Free radicals are highly reactive molecules that react with and damage cells throughout the body. They are suspected of causing cardiovascular disease, cancer, neurological disorders, cataracts, arthritis, aging and other conditions such as muscle damage and fatigue that could inhibit performance (1, 2). Antioxidants are molecules, which can safely interact with free radicals and terminate the chain reaction before vital molecules are damaged. There are several enzyme systems within the body that scavenge free radicals, whereby the principal micronutrient (vitamin) antioxidants are vitamin C, vitamin E and β-carotene. The body cannot manufacture these micronutrients so they must be supplied in the diet (2).

Many researchers believe that vitamin supplements can dramatically reduce free radical damage, prevent and delay the onset of chronic degenerative diseases, and possibly extend lifespan (3). Numerous epidemiological studies have demonstrated an association between higher intakes or higher blood concentrations of certain antioxidants and a lower incidence of certain degenerative diseases (4, 5). Clinical studies have shown that supplemental levels of antioxidant vitamins reduce an individual's risk for certain cancers and cardiovascular diseases (6, 7). Moreover, studies have shown that fruit and vegetable consumption (the major source of antioxidant nutrients) has a protective effect against cancer (8). Evidence also suggests that vitamins C, E and β-carotene supplementation have ergogenic or performance enhancing effects (9).

High-performance liquid chromatography (HPLC) combined with a UV-Vis detector is the most common method for identification and quantification of antioxidant vitamins in biological fluids. Several HPLC methods have been presented for the determination of vitamin C in serum or plasma (10, 11, 12, 18). The procedures for simultaneous measurement of vitamin E and β-carotene by HPLC have also been described (13, 14, 17). Recently, an isocratic liquid chromatographic method was reported for the simultaneous determination of vitamins C, E and β-carotene in pharmaceutical preparations (15).

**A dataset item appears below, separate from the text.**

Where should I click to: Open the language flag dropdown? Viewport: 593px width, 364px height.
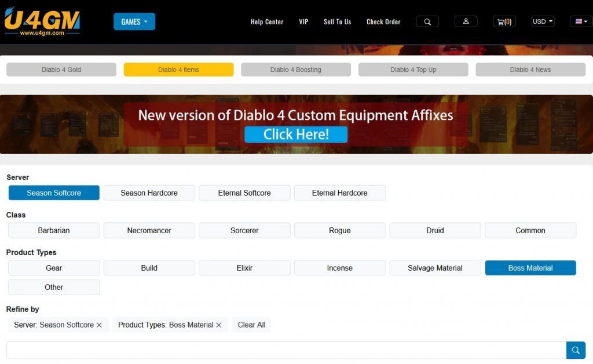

However, no reports for the simultaneous determination of these three antioxidant vitamins in human biological fluids were described. This is attributed to the extraction and reconstitution difficulties from biological fluids that are linked to their chemical properties (Vitamin C is water-soluble; Vitamin E and β-carotene are fat-soluble).

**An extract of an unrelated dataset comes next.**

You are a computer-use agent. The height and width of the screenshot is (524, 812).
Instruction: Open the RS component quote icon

In this paper, we report a simple, sensitive and reliable isocratic HPLC assay for the simultaneous determination of antioxidant vitamins (vitamin C, vitamin E and β-carotene) in human plasma using photodiode-array detection. This method has been successfully employed to monitor plasma vitamin C, vitamin E and β-carotene levels following oral administration of antioxidant supplement capsules to a healthy Chinese volunteer.


Chemicals and materials:

Vitamin C (L-ascorbic acid, purity: 99%), vitamin E [(±)-alpha-tocopherol, purity: 95%) and β-carotene (purity: 97%) were obtained from Sigma Chemical Co. (St. Louis, MO, USA). Methanol, acetonitrile and tetrahydrofuran were obtained from Merck KGaA (Darmstadt, Germany). All solvents were of HPLC grade. All the reagents were used without further purification. Deionized water, purified by Milli Q system (Millipore, Milford, MA, USA), was used throughout the study. Stock solutions of vitamin E and β-carotene were prepared at 10 mg/ml in chloroform. Stock solution of vitamin C was prepared at 10 mg/ml in methanol. All stock solutions were protected from light and stored at -20ºC. The stock solutions were further diluted with methanol to give a series of working standards. The working solutions for spiking blank human plasma samples were prepared fresh daily.

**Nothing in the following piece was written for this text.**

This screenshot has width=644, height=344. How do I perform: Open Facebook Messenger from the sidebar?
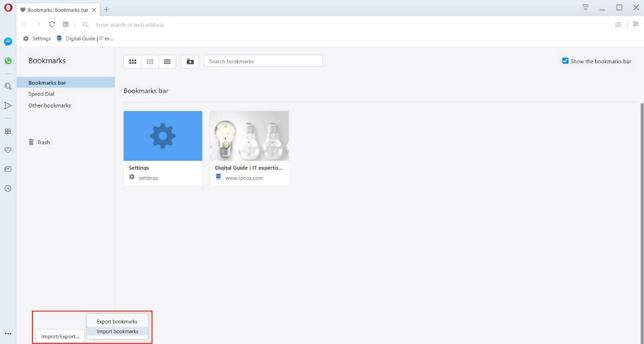[x=8, y=41]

The HPLC system (Waters 2690 Separation Module) consisted of a Waters 600E multisolvent delivery system pump, a Waters Ultra WISP 715 autoinjector, and a Waters 996 diode-array detection system set in a range of 200 - 400 nm (all from Waters, Milford, MA, USA). Vitamins C, E and beta-carotene were separated on the LiChrospher 100 RP-18 column (125 × 4 mm I.D.; particle size, 5 mm) from Merck KGaA (Darmstadt, Germany), with a mobile phase of methanol-acetonitrile-tetrahydrofuran (75: 20: 5, v/v/v) at a flow-rate of 1.2 ml/min.

Sample preparation:

Human plasma samples were spiked with concentrations ranging from 100 to 5000 μg/ml for vitamin C and from 0.25 to 5 μg/ml for vitamin E and b -carotene. Vitamin C in plasma was extracted as follows: plasma protein was precipitated with 60% methanol and 1mM EDTA. Plasma (100ml) was mixed with 400μl of 60% methanol/EDTA, incubated for 10min at 4ºC before centrifuging at 12,000 rpm for 8min. The clear phase was transferred to another polypropylene tube and evaporated to dryness under nitrogen. The dried extracts were dissolved in 100ml of methanol.

Vitamin E and b-carotene in plasma were extracted as follows: 100ml of plasma was deproteinized with 100ml of ethanol and was extracted with 600ml of chloroform. The extract was shaken for 5min before centrifuging. The organic layer was extracted and evaporated to dryness under nitrogen. The dried extracts were dissolved in 100ml of methanol. All reconstituted antioxidants were mixed together before injecting into the HPLC system.

Assay validation:

Samples were quantified using peak area of vitamin C, vitamin E and b-carotene. Standard calibration curves were constructed by spiked drug-free pooled human plasma with a known amount of vitamin C, vitamin E and b-carotene. These plasma standards were also used to determine the extraction recovery, within day and between-day precision (n = 5) of the method. The recoveries of vitamin C, vitamin E and b-carotene after liquid-phase extraction were calculated by comparing observed vitamins C, E and b-carotene peak areas in extracted plasma, to those of non-processed standard solutions. Limit of quantitation is based on the lowest concentration validated by the method.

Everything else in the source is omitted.